Announcing the world’s first vaccine in Moscow yesterday, the Russian leader said that one of his two daughters “has taken part in the experiment” and has received two shots of the vaccine. Putin did not say which of his two daughters, Mariya or Katerina, had received the vaccine but that his daughter had a temperature of 38C on the day of the first vaccine, but it dropped to just above 37C the next day.

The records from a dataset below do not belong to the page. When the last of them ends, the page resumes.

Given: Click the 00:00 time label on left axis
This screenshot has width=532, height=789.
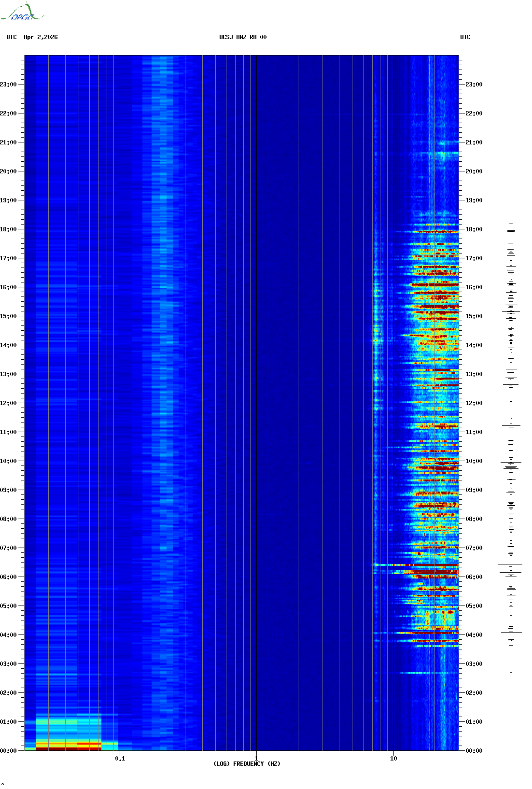Looking at the screenshot, I should click(x=8, y=751).
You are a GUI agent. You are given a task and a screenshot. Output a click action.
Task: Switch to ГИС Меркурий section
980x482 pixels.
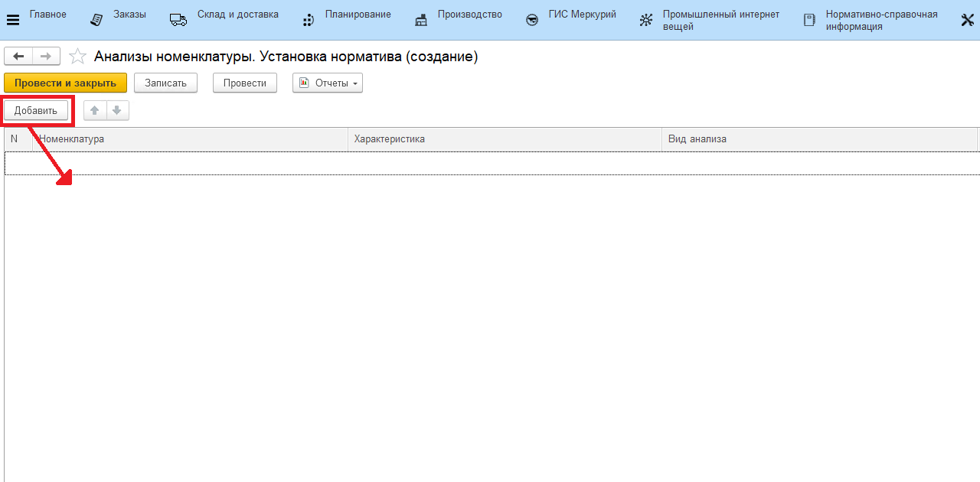[x=582, y=15]
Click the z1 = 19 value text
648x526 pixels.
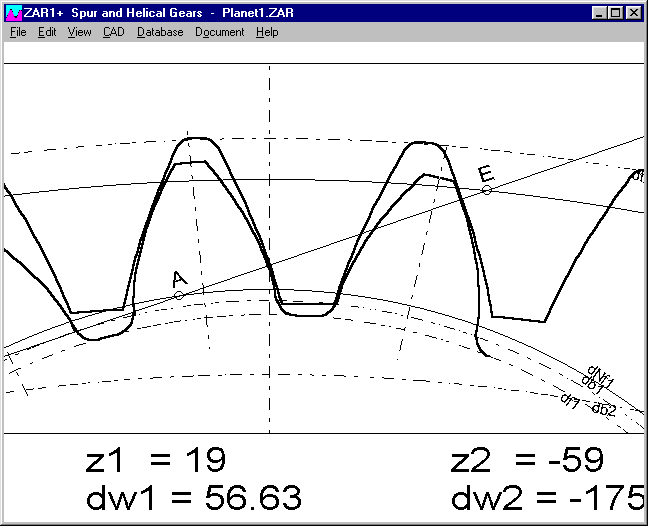[154, 460]
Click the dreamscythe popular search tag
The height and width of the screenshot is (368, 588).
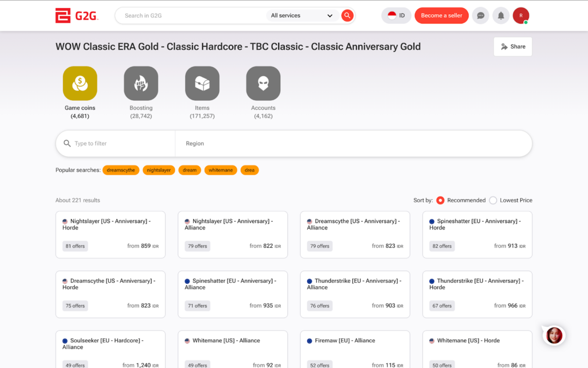pos(121,170)
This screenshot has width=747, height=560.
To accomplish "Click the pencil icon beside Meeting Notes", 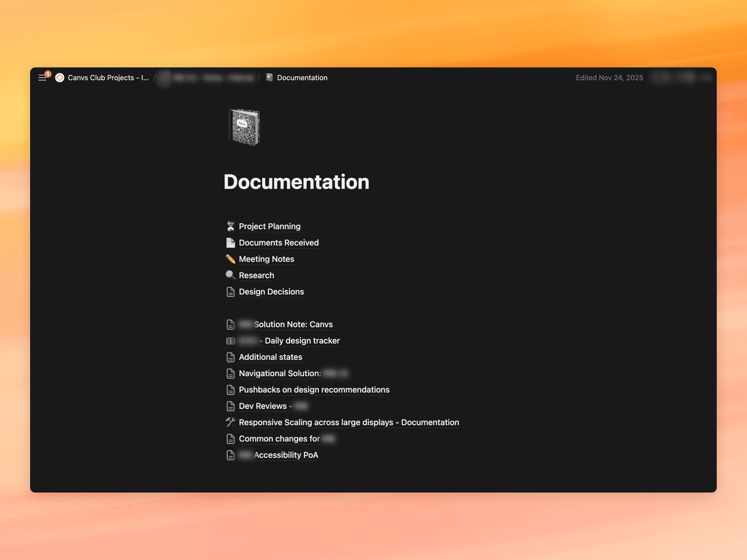I will point(231,259).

He said she had a slight increase in temperature following the second dose of the vaccine, but is now “feeling well and has a high number of antibodies”.

Putin added: “I would like to repeat that it has passed all the necessary tests. The most important thing is to ensure full safety of using the vaccine and its efficiency.”

The plan is to vaccinate key workers from next month and the general public from January 1.


IN what is more than a nod to the USSR’s successful launching of the first man-made object into space, the satellite Sputnik, the vaccine is being called Sputnik V. The name was revealed by Kirill Dmitriev, head of Russia’s sovereign wealth fund, which has invested heavily in the development of the vaccine by the Gamaleya Institute of Epidemiology and Microbiology in Moscow.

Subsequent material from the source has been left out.